Bands played on a small stage in a dim room, each one singing cover songs of bands who'd lost a member to overdose, suicide or heart defect. Sad Horse covered Nirvana, and the Gnash did Elliott Smith. It was an elegy sung in the words of the dead.
If we add up all the stories WW has written about closings, they'd rank near the top of our most-read stories this year.
If we had to hazard a guess why, it's that these old bars serve as canaries in a coal mine. Aside from their place in the memories of Portlanders who grew up in a much more rough-and-tumble city, their death signals a change in Portland that many have already come to feel is irrevocable.
"Every good bar, everything you see is going under," says Jason "Plucky" Anchondo, a bartender at underground Ethiopian-restaurant bar Langano Lounge until that venue closed in May. "Everything's going straight to shit."
The number of liquor licenses in Portland, according to the Oregon Liquor Control Commission, keeps increasing. Over the past four years, there's been a steady uptick of about 100 new liquor licenses each year, to about 3,000 today.
But Portlanders with a sense of history have been unnerved by the recent rash of closures, says Jen Lane, owner of the BarFly website and bar-tour buses. "Somebody just arriving here, obviously they're not going to notice it," she says. "But the places that are closing, these are places that have played vital roles in our lives."
At BarFly's Christmas party, a packed house at Tonic Lounge raised a glass to this year's fallen bars. That's not an annual tradition, but this year it felt right.
When the old, time-unchanged bars go away, it strips away a sense of shared history and landscape that belongs to several generations. Once gone, it's lost forever—because there will never be another place like Magic Garden.
In Old Town, where police take on the role of dorm RAs, and guys with vape pens patrol the streets luring packs of drunken men with strip-club coupons and promises of Portland's hottest women, the half-century-old Magic Garden was like finding a Fugs LP at Hot Topic. The rare strip club that's more a friendly and low-key dive bar than hall of sin, it's a place where couples might shoot pool all night and where dancers often skipped a song or two without any complaints.
And it, too, is going away, on New Year's Eve.
Bartender Patty Wright is Magic Garden's most beloved figure.
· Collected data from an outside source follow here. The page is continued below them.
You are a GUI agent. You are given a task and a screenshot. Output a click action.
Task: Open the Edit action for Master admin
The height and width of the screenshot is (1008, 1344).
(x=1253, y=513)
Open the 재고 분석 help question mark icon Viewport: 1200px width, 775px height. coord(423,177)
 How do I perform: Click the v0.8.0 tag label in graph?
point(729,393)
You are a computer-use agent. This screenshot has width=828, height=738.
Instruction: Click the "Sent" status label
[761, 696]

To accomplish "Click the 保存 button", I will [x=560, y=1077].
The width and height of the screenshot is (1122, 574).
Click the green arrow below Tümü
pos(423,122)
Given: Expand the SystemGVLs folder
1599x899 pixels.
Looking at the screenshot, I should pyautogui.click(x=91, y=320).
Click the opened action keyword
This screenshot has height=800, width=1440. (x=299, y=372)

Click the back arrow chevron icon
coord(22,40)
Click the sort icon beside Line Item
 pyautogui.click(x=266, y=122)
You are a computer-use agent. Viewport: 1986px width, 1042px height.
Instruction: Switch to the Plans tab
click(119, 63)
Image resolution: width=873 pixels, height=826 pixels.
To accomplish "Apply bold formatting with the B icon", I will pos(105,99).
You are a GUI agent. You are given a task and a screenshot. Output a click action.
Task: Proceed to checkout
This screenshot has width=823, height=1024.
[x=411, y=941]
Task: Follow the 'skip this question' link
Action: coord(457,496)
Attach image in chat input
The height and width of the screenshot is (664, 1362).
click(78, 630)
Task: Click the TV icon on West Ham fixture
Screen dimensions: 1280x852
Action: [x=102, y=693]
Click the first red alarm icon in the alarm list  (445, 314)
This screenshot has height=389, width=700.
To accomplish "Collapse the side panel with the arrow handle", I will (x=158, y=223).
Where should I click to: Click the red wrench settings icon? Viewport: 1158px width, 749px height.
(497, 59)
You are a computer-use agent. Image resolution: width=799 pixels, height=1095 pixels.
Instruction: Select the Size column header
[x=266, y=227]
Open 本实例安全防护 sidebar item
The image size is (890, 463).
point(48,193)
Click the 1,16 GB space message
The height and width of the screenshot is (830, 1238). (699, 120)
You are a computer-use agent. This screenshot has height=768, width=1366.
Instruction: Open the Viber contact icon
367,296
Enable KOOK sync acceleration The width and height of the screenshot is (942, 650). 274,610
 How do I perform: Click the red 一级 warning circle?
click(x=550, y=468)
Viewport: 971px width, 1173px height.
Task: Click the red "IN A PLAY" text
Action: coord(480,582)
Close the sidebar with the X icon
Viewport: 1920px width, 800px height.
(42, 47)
She has worked there 23 years, and legend has it she's never been late to a shift. When WW instated a Mayoral Madness tournament pitting prominent Portlanders against each other in a faux mayoral race, Wright beat Stumptown founder Duane Sorenson and a successful tech CEO in online voting.
On a recent Thursday, patron after patron leaned across the bar to pay their respects to Wright.
"It's kind of scary," she says. "It's sad, because we worked so hard to turn this place around. They write about us in newspapers, this little hole in the wall. In New York magazine, in Playboy.
"We tried to make this a nice neighborhood place, with naked ladies. And now they're going to take it all away."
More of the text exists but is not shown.